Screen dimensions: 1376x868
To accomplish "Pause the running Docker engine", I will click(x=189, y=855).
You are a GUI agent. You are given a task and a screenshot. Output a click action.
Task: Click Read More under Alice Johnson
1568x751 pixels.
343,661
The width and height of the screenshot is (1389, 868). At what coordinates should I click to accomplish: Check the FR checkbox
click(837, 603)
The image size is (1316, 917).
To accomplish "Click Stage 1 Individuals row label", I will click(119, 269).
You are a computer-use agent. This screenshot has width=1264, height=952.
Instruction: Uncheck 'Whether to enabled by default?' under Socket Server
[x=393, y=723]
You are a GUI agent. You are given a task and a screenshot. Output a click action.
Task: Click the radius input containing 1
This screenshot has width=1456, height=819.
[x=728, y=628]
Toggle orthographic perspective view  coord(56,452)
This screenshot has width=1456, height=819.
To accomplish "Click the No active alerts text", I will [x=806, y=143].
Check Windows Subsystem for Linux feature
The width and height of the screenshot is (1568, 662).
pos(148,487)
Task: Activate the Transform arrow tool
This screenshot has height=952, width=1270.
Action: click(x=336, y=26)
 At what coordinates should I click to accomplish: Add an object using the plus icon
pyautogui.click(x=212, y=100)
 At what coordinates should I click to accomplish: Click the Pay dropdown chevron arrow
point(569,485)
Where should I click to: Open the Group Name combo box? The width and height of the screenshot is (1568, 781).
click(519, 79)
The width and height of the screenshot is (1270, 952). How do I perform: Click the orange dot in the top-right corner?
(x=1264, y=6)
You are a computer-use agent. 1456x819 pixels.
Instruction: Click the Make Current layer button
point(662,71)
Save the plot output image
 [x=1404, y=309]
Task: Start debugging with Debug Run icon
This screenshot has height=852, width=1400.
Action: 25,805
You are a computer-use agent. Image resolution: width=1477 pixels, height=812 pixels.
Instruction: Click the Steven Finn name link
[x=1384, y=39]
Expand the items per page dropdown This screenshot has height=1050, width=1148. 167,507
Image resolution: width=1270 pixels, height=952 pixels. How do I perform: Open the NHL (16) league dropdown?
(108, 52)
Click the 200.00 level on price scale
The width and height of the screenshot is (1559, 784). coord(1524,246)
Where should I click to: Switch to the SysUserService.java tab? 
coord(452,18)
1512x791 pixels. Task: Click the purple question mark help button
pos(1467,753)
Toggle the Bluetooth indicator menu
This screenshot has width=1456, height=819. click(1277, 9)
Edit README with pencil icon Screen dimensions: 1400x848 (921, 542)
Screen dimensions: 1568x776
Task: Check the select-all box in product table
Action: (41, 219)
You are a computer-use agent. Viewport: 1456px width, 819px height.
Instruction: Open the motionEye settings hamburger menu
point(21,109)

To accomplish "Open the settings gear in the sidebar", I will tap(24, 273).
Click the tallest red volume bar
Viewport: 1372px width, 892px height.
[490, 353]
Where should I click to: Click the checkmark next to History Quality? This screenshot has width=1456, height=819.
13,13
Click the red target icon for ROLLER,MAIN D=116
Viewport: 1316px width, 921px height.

----------------------------------------

Give only the lines from the one holding "Where should I click to: Open" through the one holding "You are a computer-use agent. 1456x819", each restated exactly as it appears above.

Where should I click to: Open the Group Name combo box? The width and height of the screenshot is (1568, 781).
click(519, 79)
The width and height of the screenshot is (1270, 952). How do I perform: Click the orange dot in the top-right corner?
(x=1264, y=6)
You are a computer-use agent. 1456x819 pixels.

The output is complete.